#### MATERIAL FOR THIS EXERCISE:
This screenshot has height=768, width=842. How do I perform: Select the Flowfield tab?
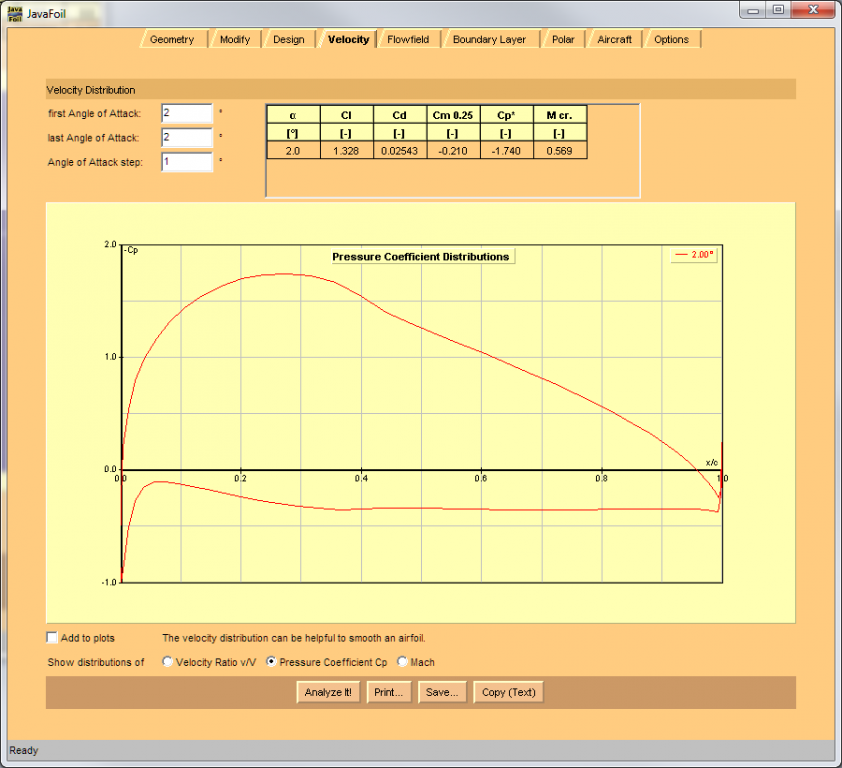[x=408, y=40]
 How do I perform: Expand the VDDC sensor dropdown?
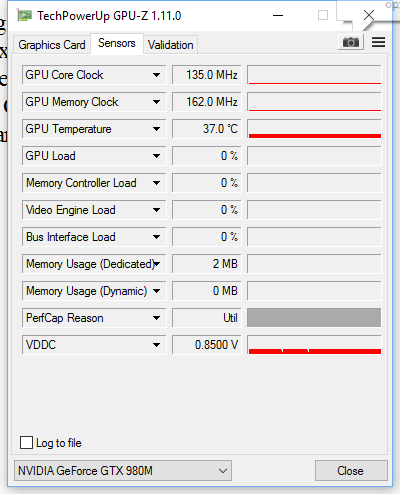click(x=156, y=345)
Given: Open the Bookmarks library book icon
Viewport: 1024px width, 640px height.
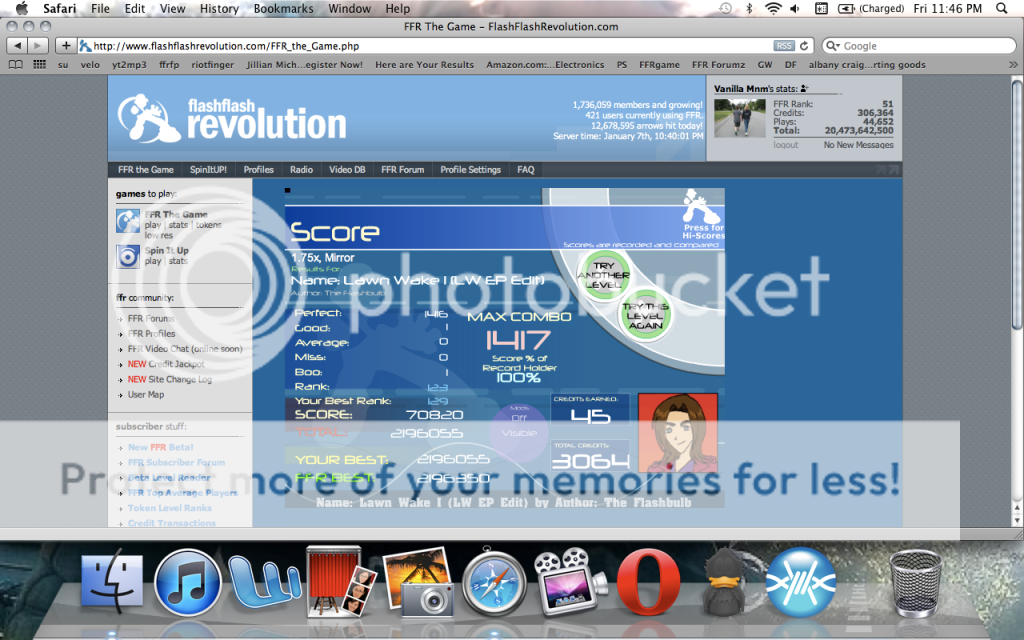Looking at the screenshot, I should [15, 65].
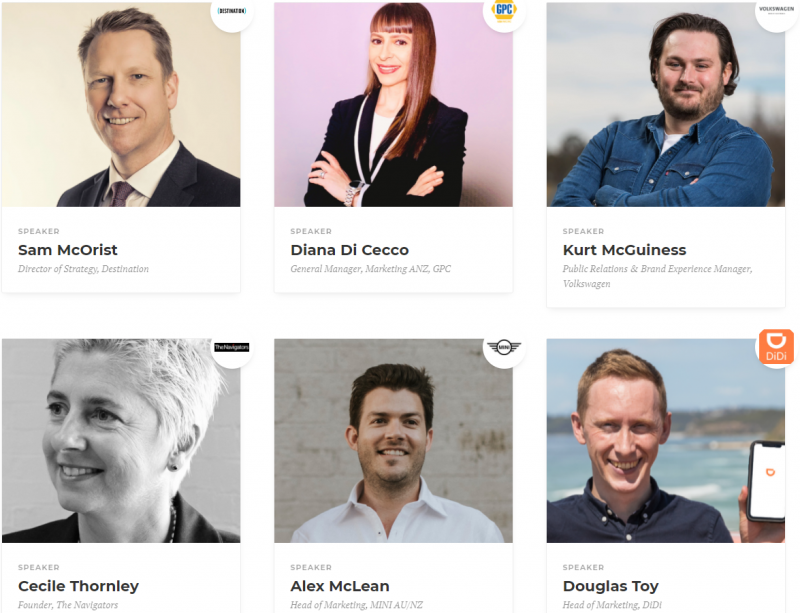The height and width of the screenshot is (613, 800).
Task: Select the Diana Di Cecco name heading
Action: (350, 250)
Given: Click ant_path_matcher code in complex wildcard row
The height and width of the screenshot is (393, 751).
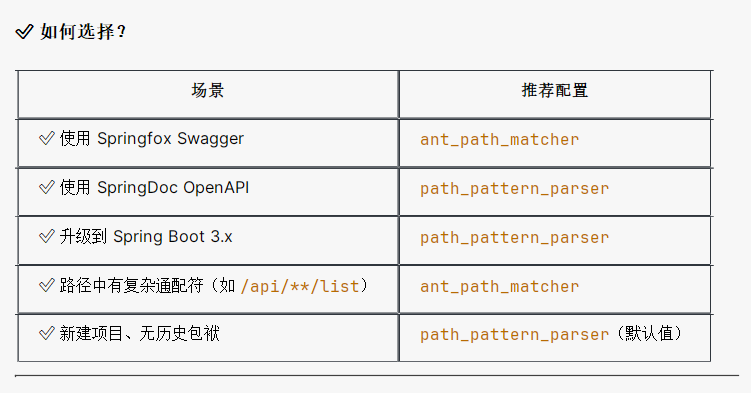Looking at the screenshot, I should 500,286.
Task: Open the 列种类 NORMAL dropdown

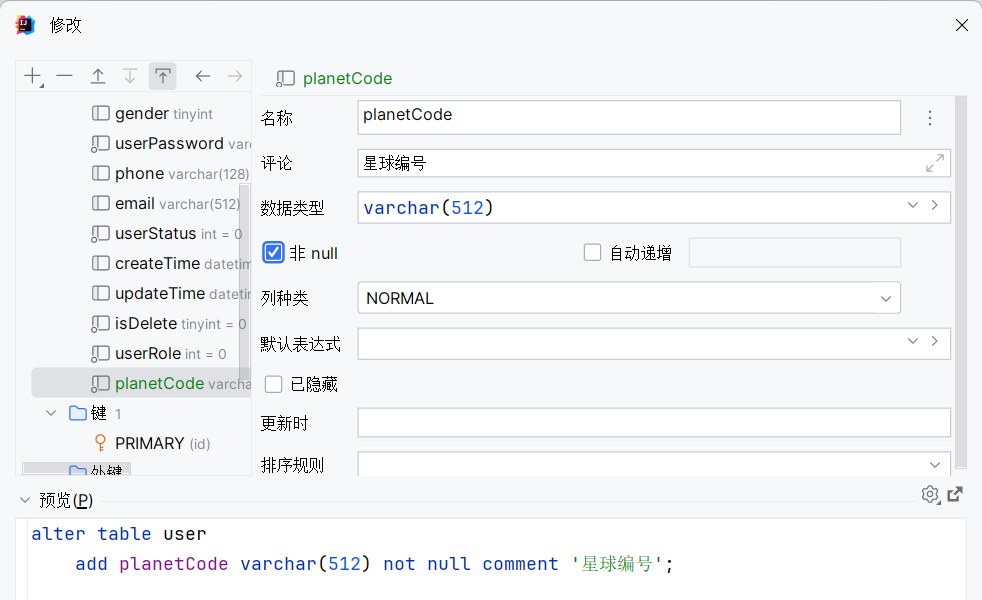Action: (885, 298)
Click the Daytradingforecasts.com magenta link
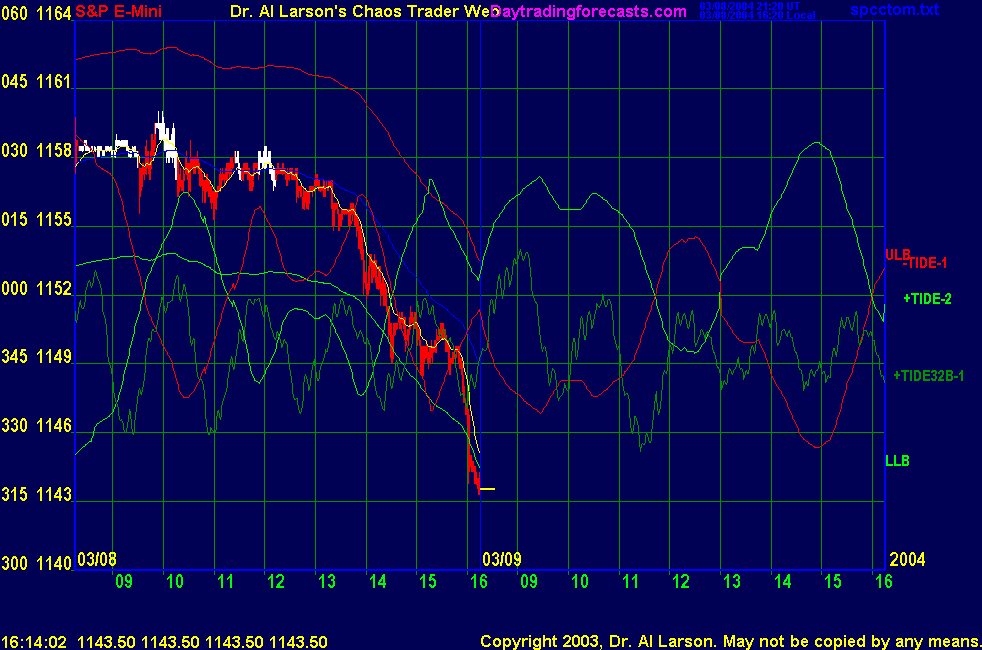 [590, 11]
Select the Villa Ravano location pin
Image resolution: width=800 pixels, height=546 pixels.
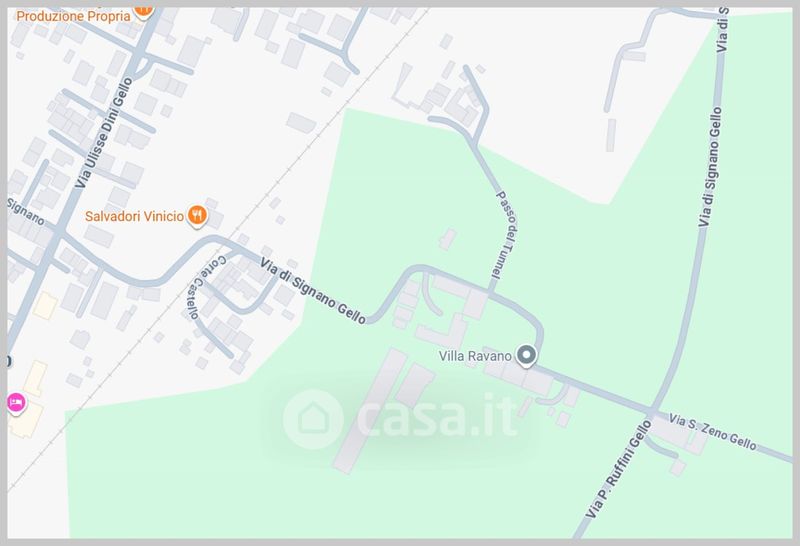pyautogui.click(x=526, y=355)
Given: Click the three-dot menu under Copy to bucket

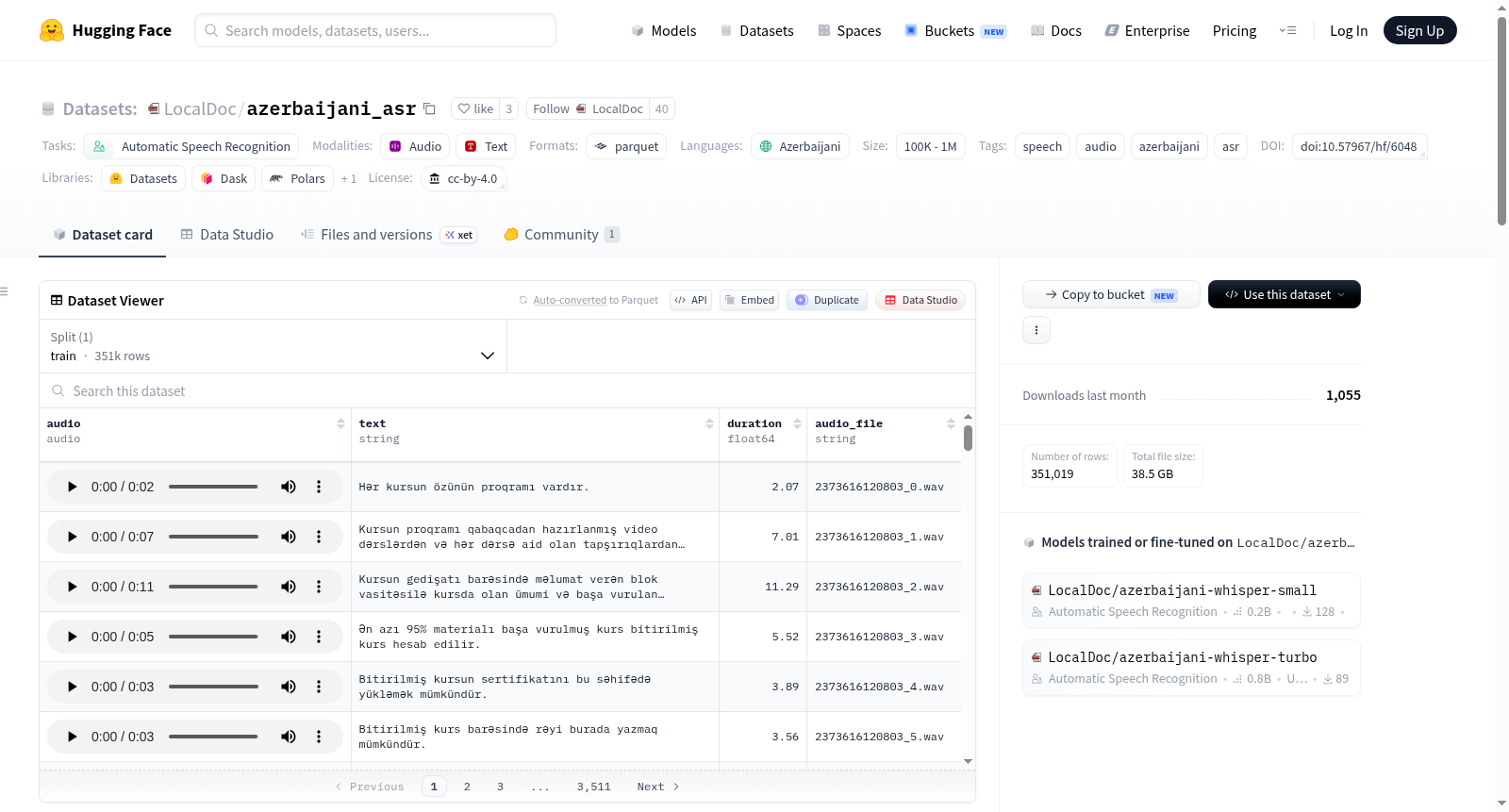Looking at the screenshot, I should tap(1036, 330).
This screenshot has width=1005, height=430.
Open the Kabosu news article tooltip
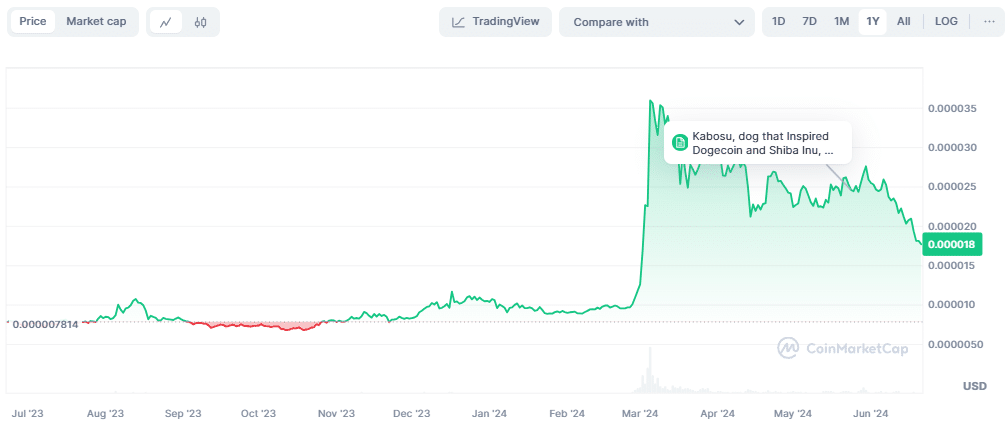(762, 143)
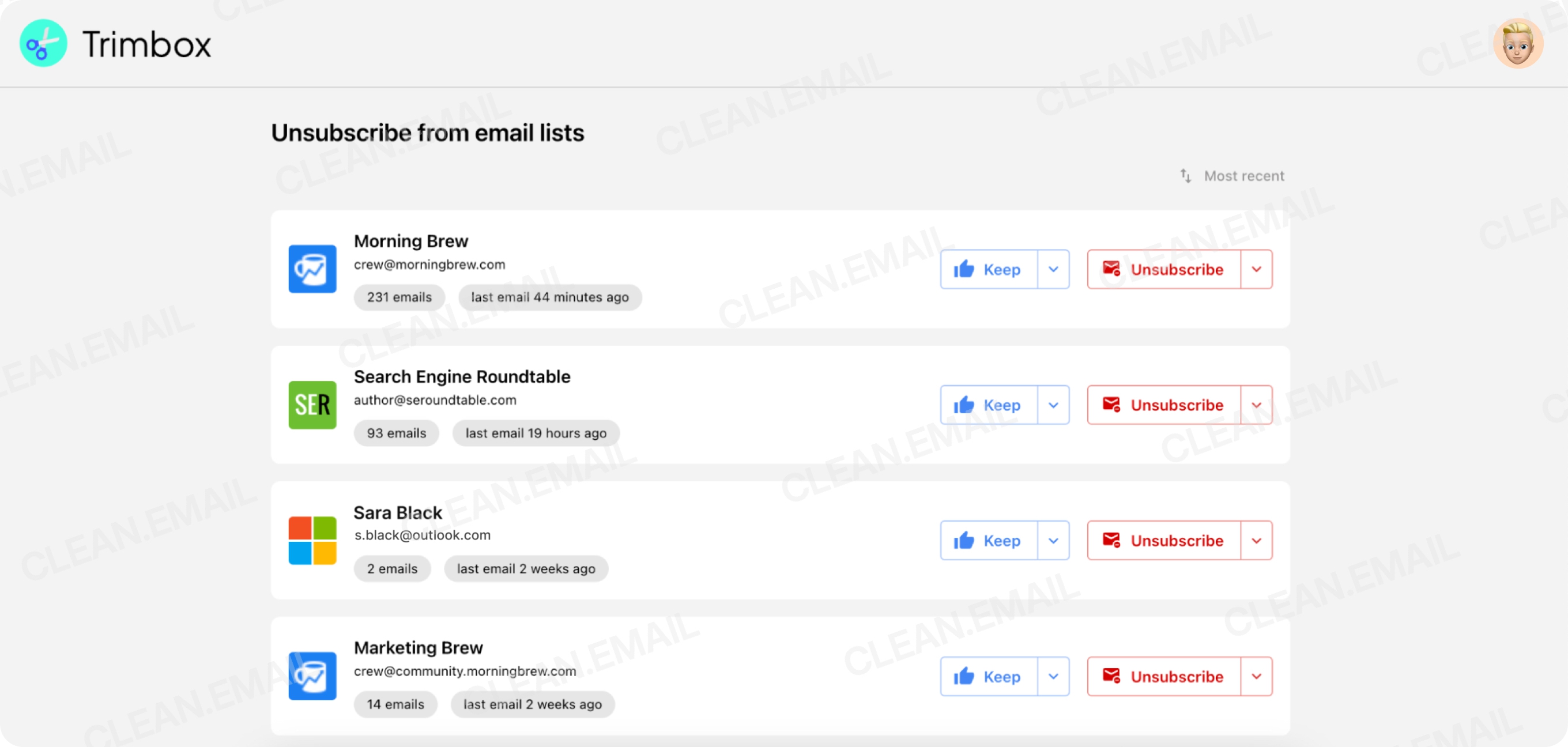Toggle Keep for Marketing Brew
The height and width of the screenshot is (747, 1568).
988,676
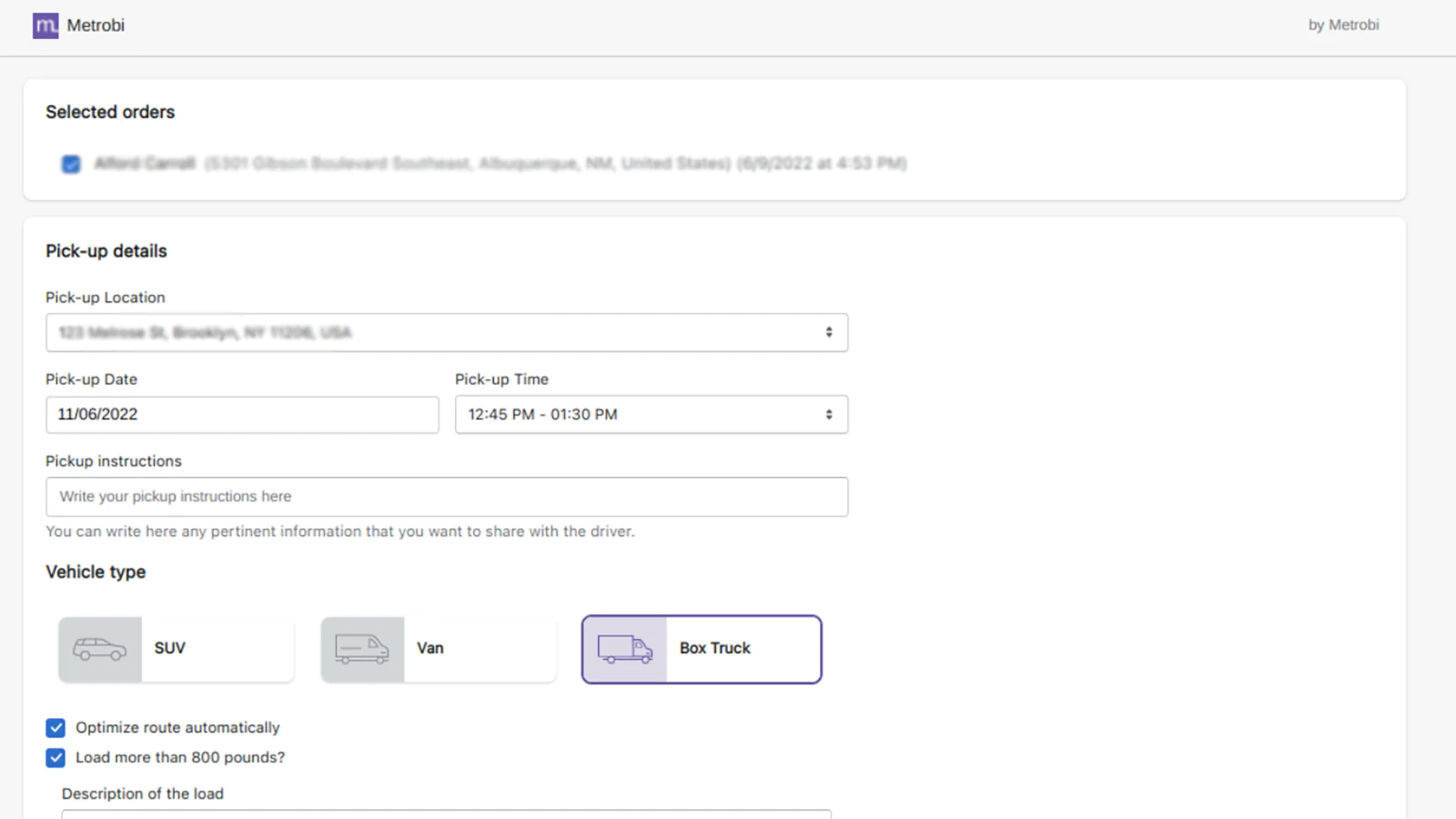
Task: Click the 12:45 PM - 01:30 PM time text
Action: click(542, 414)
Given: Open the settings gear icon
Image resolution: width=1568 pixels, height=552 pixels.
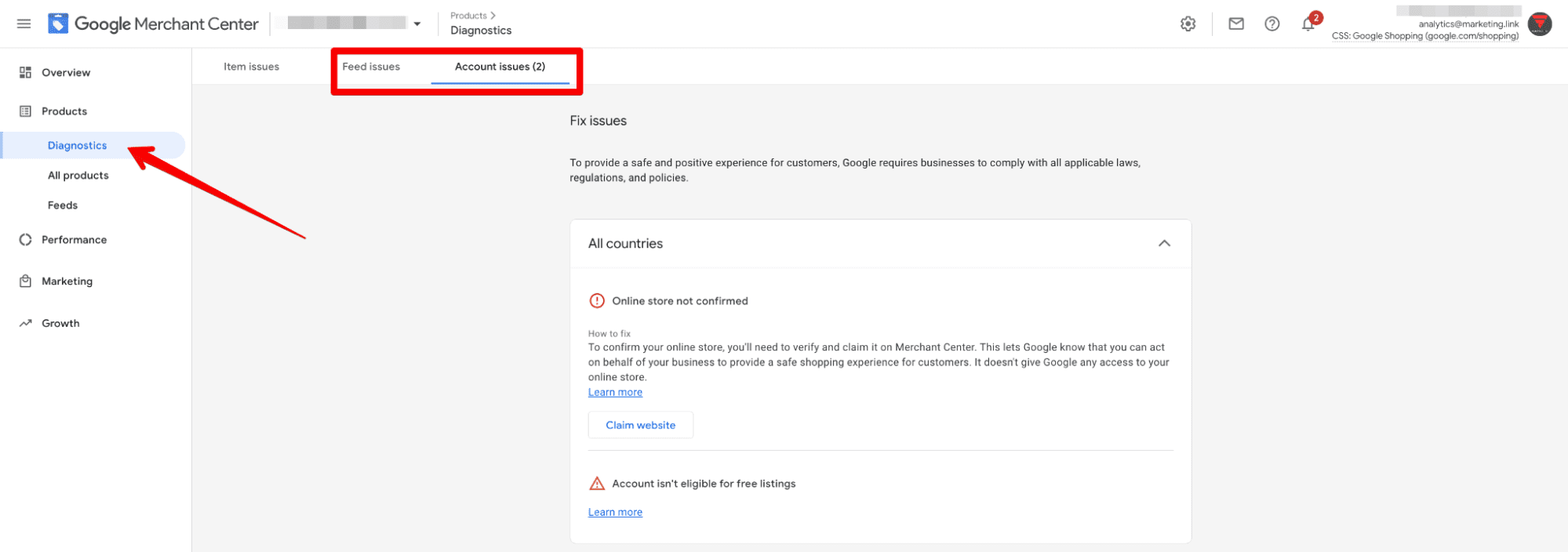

#### PROBLEM TO WORK ON:
Would it be possible to give the material above again exactly, with the pictures left out?

#### OUTPUT FOR THIS TASK:
This screenshot has height=768, width=842. How do I perform: Select the Flowfield tab?
[x=408, y=40]
 How do I perform: Expand the VDDC sensor dropdown?
click(x=156, y=345)
Given: Open the Bookmarks library book icon
Viewport: 1024px width, 640px height.
Looking at the screenshot, I should [15, 65].
The height and width of the screenshot is (613, 800).
Task: Select the Diana Di Cecco name heading
Action: (350, 250)
Given: Click ant_path_matcher code in complex wildcard row
The height and width of the screenshot is (393, 751).
Looking at the screenshot, I should 500,286.
Task: Open the 列种类 NORMAL dropdown

Action: (885, 298)
Click the Daytradingforecasts.com magenta link
 [590, 11]
Select the Villa Ravano location pin
Image resolution: width=800 pixels, height=546 pixels.
pyautogui.click(x=526, y=355)
Given: Click the three-dot menu under Copy to bucket

Looking at the screenshot, I should tap(1036, 330).
This screenshot has width=1005, height=430.
Open the Kabosu news article tooltip
(762, 143)
Toggle Keep for Marketing Brew
The height and width of the screenshot is (747, 1568).
988,676
Task: Click the 12:45 PM - 01:30 PM time text
Action: click(542, 414)
Given: Open the settings gear icon
Image resolution: width=1568 pixels, height=552 pixels.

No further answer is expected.